Wednesday, 16 November 2011

AP Land shareholders okay sale of assets, liabilities to Low Yat

Yesterday the EGM of AP Land was held. Previous blogs about the issues at hand:

The shareholders of AP Land were caught between a rock and a hard place, a situation in which they should not have been placed. They decided that approving the deal was the relatively best option for them.

Minority shareholders hardly have any chance in these kind of exercises is my experience. The rules have since been changed (the AP Land deal still fell under the old rules) but if that is enough to guarantee a level playing field, I sincerely doubt it.

The majority of Asia Pacific Land Bhd's voting shareholders approved the disposal of assets and liabilities to Low Yat Holdings Sdn Bhd for RM302.5mil, or 45 sen a share.

The resolutions passed at the company's EGM yesterday brings a long-awaited closure to the Low family's privatisation bid, with 95.28% of the voting shareholders representing 28.86% of the company's total share base voting in favour of the sale.

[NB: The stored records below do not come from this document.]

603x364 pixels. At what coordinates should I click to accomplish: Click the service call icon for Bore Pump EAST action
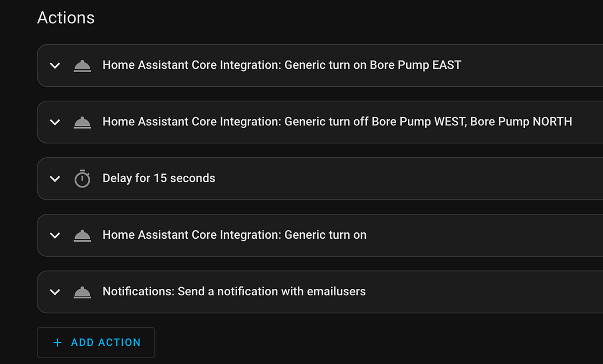coord(82,65)
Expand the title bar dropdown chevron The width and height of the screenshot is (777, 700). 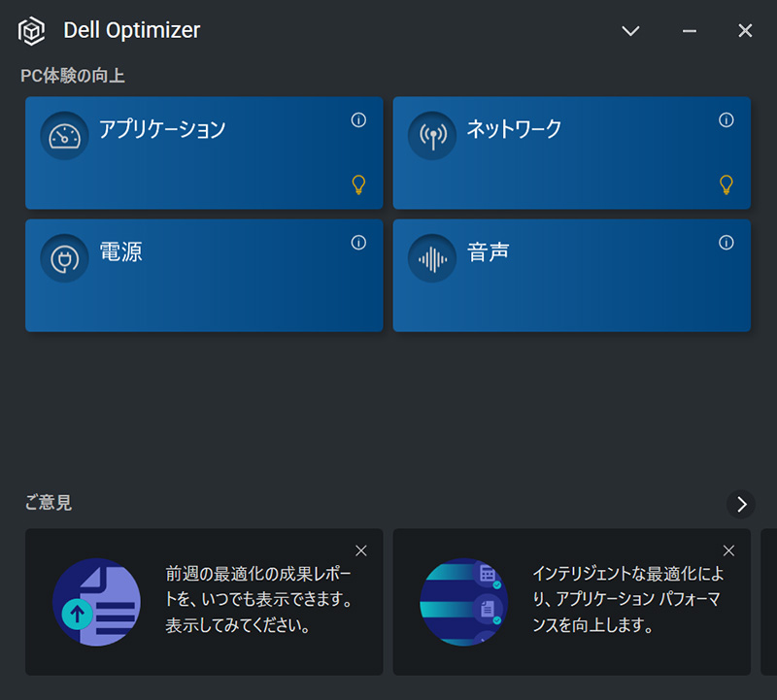pos(630,31)
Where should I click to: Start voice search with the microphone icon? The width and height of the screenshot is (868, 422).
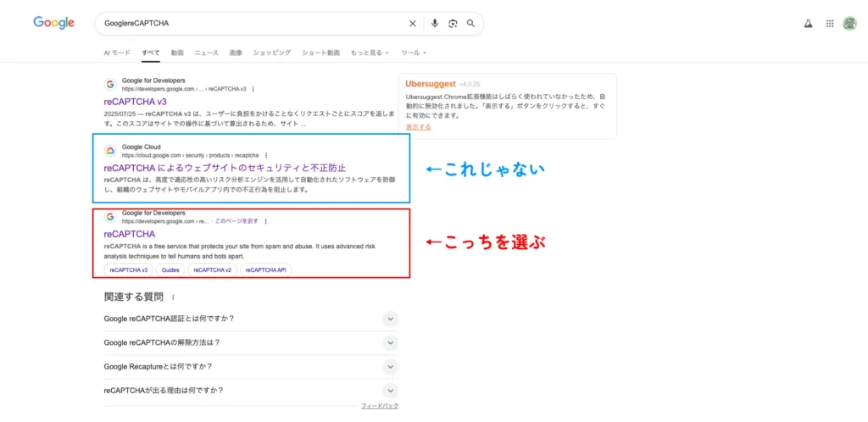[435, 24]
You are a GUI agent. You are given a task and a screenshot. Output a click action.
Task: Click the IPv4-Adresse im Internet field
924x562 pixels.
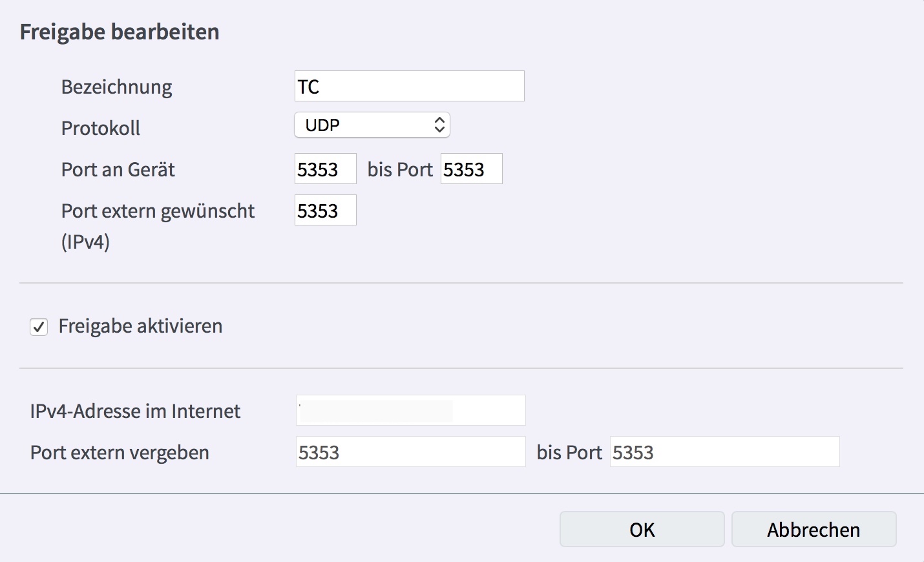click(410, 411)
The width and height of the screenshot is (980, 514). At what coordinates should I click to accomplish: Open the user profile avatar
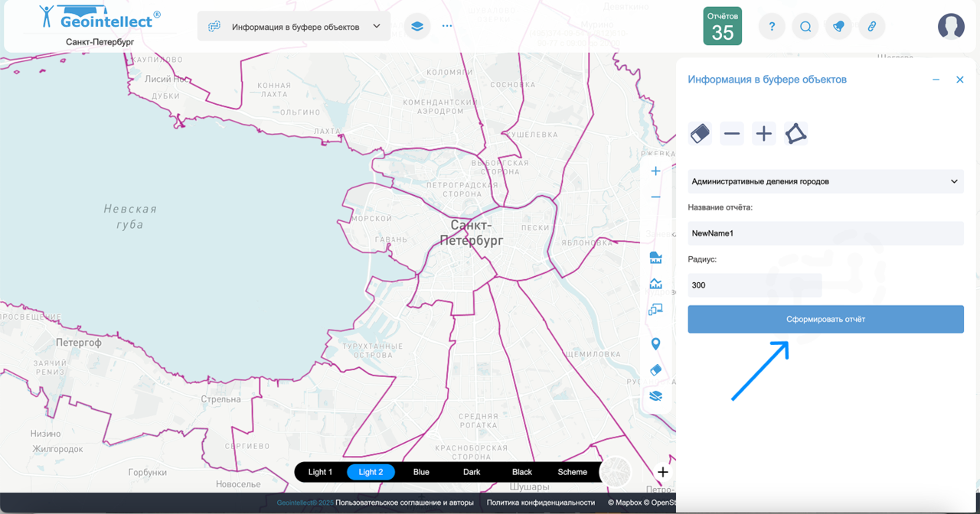click(x=951, y=27)
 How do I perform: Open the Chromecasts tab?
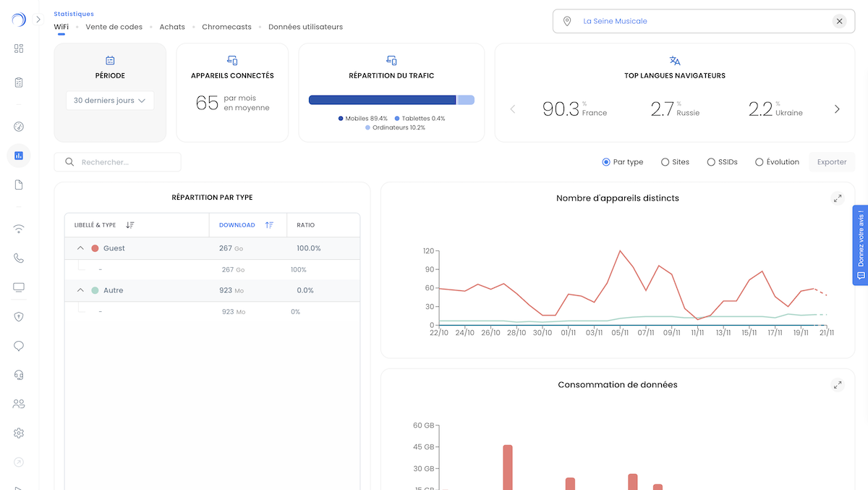point(226,27)
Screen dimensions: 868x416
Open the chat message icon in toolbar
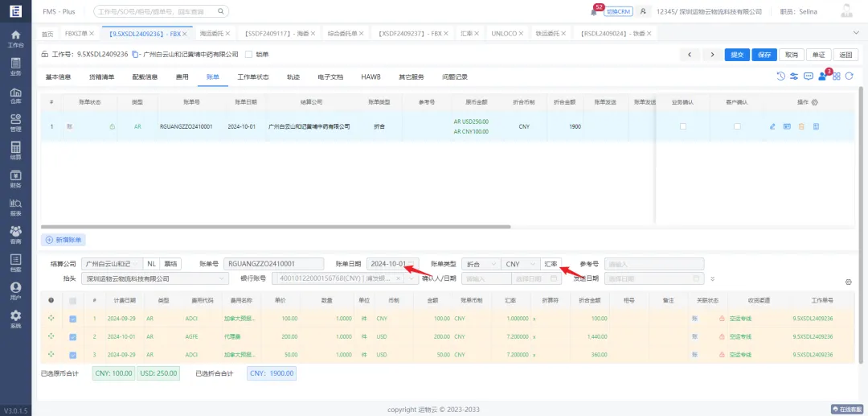809,76
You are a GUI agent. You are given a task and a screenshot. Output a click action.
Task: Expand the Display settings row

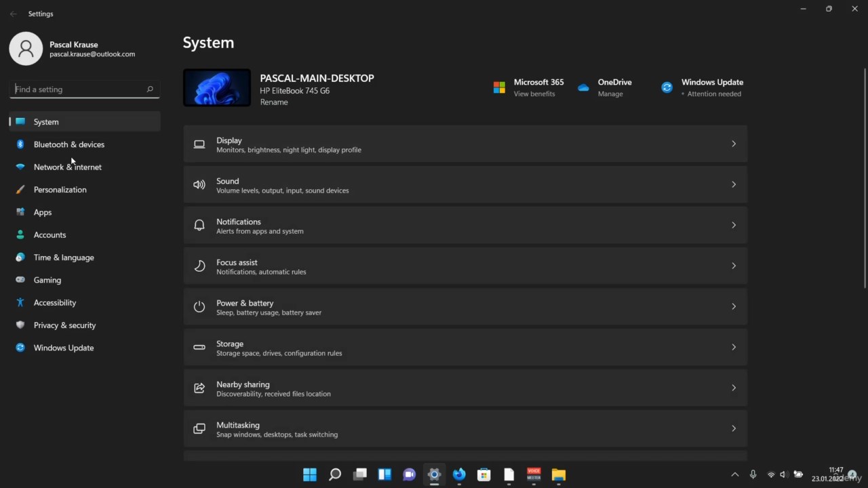465,144
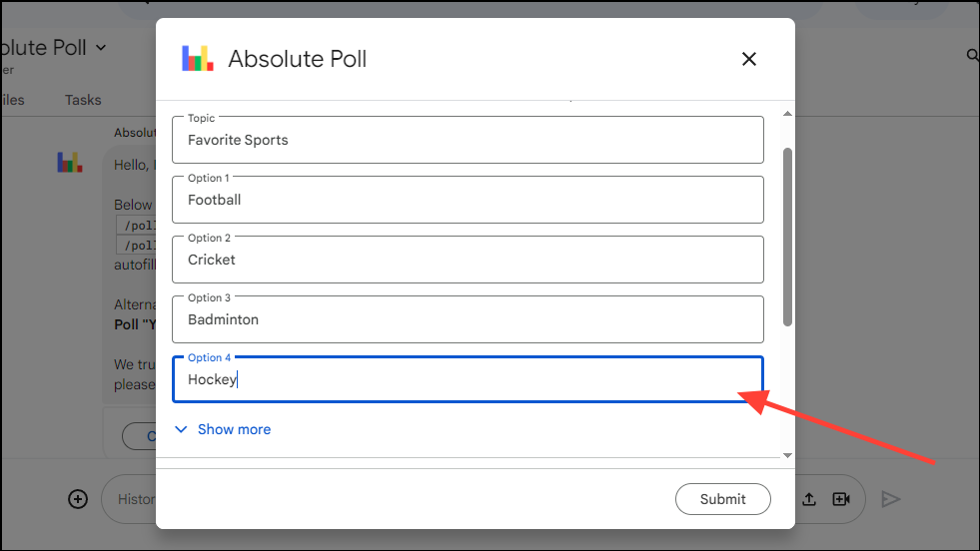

Since the deal required the approval of a simple 51% majority under the Companies Act, Low Yat Holdings by virtue of its deemed 34% interest, needed only to secure the support of less than half the remaining 66% of shareholders for the deal to go through.

Minority Shareholder Watchdog Group research and monitoring division manager Ooi Beng Hooi said the EGM was pretty straightforward as issues that needed to be raised had been resolved.

“Minority shareholders might not understand the details of the proposal, and our role is to help them understand these, but the decisions are still made by the shareholders,” he said.

He said the distribution of the cash arising from the proposed disposal was expected to be received some time in March 2012.

“The offer price might be a good exit opportunity for shareholders who entered the company when the price was lower, owing to its illiquid trade and lack of dividends, but some might still be unsatisfied if they had paid more,” Ooi said.

Two weeks ago, its EGM was called off mid-way following a discrepancy pertaining to the proposed offer in the company's circular to shareholders, which was due to an inconsistency between AP Land audit committee's findings and the directors' recommendation.

The audit committee found the offer price to be a reasonable premium on the last transacted price on Jan 10 but agreed with independent adviser MIDF Amanah Investment Bank Bhd that from a financial point of view, the deal was considered “not fair” due to the large discount on net assets per share.

The buyout offer price worked out to 45 sen per AP Land share, which was an 8% premium to its closing price of 41.5 sen before the announcement was made, but at a 57% discount to the adjusted audited net assets per AP Land share as at Dec 31, 2010.


  1. It is better to "cut loss", having short term pain rather than long term pain.

    No point hanging on to this company. Better to use the money to invest in company that takes good care of the minorities.

    During the exercise of getting shareholders to approve the disposal, it was really so funny to see that the non-interested Directors appeared to be trying so hard to convince the shareholders that the company was not performing, not paying dividend etc or "hopeless" in short, and recommended shareholder to vote in favour of the proposed disposal.

    Isn't that a slap on their own faces? But to them, it appears they are more happy to see the mission accomplished and the major shareholder bought the business and assets at a price so unfair to the shareholders.